Downing Street has been running a covert “black propaganda” campaign for decades, sending fliers and messages from false sources to Africa, the Middle East and parts of Asia, fomenting racial tension, wreaking havoc and inciting violence, declassified documents show. . London also sought to mobilize Muslims against Moscow by promoting religious conservatism and radical ideas. To appear authentic, the documents promoted hatred of Israel. The so-called “black propaganda” uses messages that quote false sources.

British government files reveal hundreds of large-scale and expensive operations. “These documents are among the most important of the last two decades. It is now abundantly clear that the UK engaged in more overt black propaganda than historians suggest, and these efforts were more systemic, ambitious and offensive. Despite official denials, this activity went far beyond the mere exposure of Soviet propaganda,” said Rory Cormack, a British expert on the history of subversion and intelligence.

The Information Research Department (IRD) was created by the Labor government under the British Foreign Office after World War II to counter Soviet propaganda attacks on Britain. Their activities largely copied the CIA’s propaganda operations during the Cold War to counter the efforts of the USSR and its satellites. In the mid-1960s, the department employed 360 people. However, his extremely secret subdivision, which was responsible for black propaganda, was many times smaller in terms of personnel and made up of the best specialists in the field of information subversion. Based in a discreet office in Westminster, the unit used a variety of methods to manipulate public opinion around the world.
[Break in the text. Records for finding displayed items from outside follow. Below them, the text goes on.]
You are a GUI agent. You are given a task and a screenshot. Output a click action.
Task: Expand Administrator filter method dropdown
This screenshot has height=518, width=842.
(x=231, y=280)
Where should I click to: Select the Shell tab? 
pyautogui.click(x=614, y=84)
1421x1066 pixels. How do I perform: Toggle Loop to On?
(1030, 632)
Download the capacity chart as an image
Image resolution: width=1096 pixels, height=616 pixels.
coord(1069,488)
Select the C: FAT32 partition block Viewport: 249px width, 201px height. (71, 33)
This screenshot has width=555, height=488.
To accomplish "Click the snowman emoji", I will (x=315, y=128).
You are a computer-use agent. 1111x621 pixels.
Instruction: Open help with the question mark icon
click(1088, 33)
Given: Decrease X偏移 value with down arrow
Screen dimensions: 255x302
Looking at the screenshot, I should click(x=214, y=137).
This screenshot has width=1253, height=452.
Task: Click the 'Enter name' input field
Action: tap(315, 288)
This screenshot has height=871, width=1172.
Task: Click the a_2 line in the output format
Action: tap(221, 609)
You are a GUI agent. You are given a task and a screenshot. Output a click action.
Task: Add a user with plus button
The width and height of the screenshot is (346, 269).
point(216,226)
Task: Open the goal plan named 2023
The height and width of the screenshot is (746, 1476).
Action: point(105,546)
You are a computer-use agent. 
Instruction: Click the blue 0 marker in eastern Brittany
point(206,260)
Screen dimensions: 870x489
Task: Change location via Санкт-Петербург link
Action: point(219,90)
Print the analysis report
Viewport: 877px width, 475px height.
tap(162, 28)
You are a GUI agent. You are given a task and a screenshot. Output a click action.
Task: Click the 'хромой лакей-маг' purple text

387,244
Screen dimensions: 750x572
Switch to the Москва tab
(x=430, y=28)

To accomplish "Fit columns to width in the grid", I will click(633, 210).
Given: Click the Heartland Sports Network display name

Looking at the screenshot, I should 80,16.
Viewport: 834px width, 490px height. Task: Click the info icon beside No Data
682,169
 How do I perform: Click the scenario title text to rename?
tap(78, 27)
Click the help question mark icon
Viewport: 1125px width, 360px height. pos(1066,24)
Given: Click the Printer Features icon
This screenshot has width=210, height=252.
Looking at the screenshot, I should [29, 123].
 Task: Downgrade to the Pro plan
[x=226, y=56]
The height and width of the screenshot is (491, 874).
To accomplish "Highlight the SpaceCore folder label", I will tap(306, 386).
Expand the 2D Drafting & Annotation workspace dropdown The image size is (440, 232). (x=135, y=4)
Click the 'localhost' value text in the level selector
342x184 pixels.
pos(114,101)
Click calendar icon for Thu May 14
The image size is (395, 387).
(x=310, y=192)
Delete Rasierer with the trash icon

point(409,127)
One was to produce “reports” on “Soviet subversive activities” or similar threats, intended to alert other governments, foreign journalists, and think tank experts.

The reports contained carefully selected facts and analysis, generally drawn from intelligence provided by the British security services, and came from purportedly “independent analysts and institutions” that were, in fact, created and managed in the bowels of the IRD. One of the first, created in 1964, was the “International Committee to Investigate Communist Front Organizations.”

Another tactic was to falsify statements from official Soviet institutions and agencies. Between 1965 and 1972, the IRD falsified at least 11 statements from the Soviet state news agency Novosti (APN), now RIA Novosti. One of them followed Egypt’s defeat in the 1967 Six-Day War against Israel and highlighted the Soviet Union’s “anger” that Egypt was “wasting” much of the weapons and materiel Moscow supplied to the country.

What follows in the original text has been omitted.